Problem to work on: Each of the lines from the one that contains "This screenshot has width=1080, height=700." to the end of the entries below should be output exactly.

BEGIN Records to process

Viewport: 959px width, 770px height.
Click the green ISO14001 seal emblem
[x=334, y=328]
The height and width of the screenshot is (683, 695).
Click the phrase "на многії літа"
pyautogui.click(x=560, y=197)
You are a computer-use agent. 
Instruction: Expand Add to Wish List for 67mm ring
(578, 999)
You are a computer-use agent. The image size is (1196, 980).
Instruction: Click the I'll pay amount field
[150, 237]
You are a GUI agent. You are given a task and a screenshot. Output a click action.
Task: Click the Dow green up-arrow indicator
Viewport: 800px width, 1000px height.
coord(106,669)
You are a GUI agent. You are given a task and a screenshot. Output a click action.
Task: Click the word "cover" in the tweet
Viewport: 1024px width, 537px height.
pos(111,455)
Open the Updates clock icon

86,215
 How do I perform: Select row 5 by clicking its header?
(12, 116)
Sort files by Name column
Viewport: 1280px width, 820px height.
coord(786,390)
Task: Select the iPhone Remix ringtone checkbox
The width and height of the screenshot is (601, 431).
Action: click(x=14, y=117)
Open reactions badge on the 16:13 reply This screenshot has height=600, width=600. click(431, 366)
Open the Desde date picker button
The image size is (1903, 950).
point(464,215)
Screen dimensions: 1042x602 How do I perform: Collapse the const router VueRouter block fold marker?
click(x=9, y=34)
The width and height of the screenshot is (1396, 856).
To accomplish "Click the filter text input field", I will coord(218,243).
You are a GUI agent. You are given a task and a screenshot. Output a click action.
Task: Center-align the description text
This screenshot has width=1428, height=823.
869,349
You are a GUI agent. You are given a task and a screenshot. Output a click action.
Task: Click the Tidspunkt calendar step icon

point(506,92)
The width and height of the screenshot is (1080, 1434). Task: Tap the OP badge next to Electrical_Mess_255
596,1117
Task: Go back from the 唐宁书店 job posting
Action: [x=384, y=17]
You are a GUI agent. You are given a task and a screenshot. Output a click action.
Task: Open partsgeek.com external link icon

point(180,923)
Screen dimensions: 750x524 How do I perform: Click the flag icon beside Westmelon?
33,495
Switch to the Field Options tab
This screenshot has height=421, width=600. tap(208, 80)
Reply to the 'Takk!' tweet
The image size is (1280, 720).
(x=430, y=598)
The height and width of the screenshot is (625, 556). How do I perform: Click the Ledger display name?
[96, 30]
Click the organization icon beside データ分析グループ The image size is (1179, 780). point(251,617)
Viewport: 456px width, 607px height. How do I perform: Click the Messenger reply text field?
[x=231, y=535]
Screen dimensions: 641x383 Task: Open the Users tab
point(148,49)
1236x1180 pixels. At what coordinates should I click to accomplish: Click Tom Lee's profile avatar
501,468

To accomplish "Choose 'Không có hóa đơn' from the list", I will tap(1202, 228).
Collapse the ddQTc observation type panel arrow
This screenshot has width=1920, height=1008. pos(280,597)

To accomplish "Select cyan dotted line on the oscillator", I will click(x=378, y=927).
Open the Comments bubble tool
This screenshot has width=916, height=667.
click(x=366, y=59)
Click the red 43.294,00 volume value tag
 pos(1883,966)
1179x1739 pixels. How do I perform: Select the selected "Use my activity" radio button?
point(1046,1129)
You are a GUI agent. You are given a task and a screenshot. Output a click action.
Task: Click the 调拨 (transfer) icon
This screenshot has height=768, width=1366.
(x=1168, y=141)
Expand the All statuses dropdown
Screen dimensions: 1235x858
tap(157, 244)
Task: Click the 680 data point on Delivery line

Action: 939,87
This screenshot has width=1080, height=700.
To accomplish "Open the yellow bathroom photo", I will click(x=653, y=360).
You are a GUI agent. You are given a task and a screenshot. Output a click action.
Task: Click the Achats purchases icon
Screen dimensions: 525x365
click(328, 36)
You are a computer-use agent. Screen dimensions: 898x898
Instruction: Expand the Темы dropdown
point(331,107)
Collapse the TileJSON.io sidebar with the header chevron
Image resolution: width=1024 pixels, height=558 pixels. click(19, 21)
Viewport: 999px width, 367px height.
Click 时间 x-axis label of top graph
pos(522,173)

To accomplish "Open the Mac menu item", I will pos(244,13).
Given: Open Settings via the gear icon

END Records to process

Response area:
This screenshot has width=1080, height=700.
To accomplish "Open the yellow bathroom photo", I will click(x=653, y=360).
You are a GUI agent. You are given a task and a screenshot. Output a click action.
Task: Click the Achats purchases icon
Screen dimensions: 525x365
click(328, 36)
You are a computer-use agent. Screen dimensions: 898x898
Instruction: Expand the Темы dropdown
point(331,107)
Collapse the TileJSON.io sidebar with the header chevron
Image resolution: width=1024 pixels, height=558 pixels. click(19, 21)
Viewport: 999px width, 367px height.
Click 时间 x-axis label of top graph
pos(522,173)

To accomplish "Open the Mac menu item", I will pos(244,13).
Given: Open Settings via the gear icon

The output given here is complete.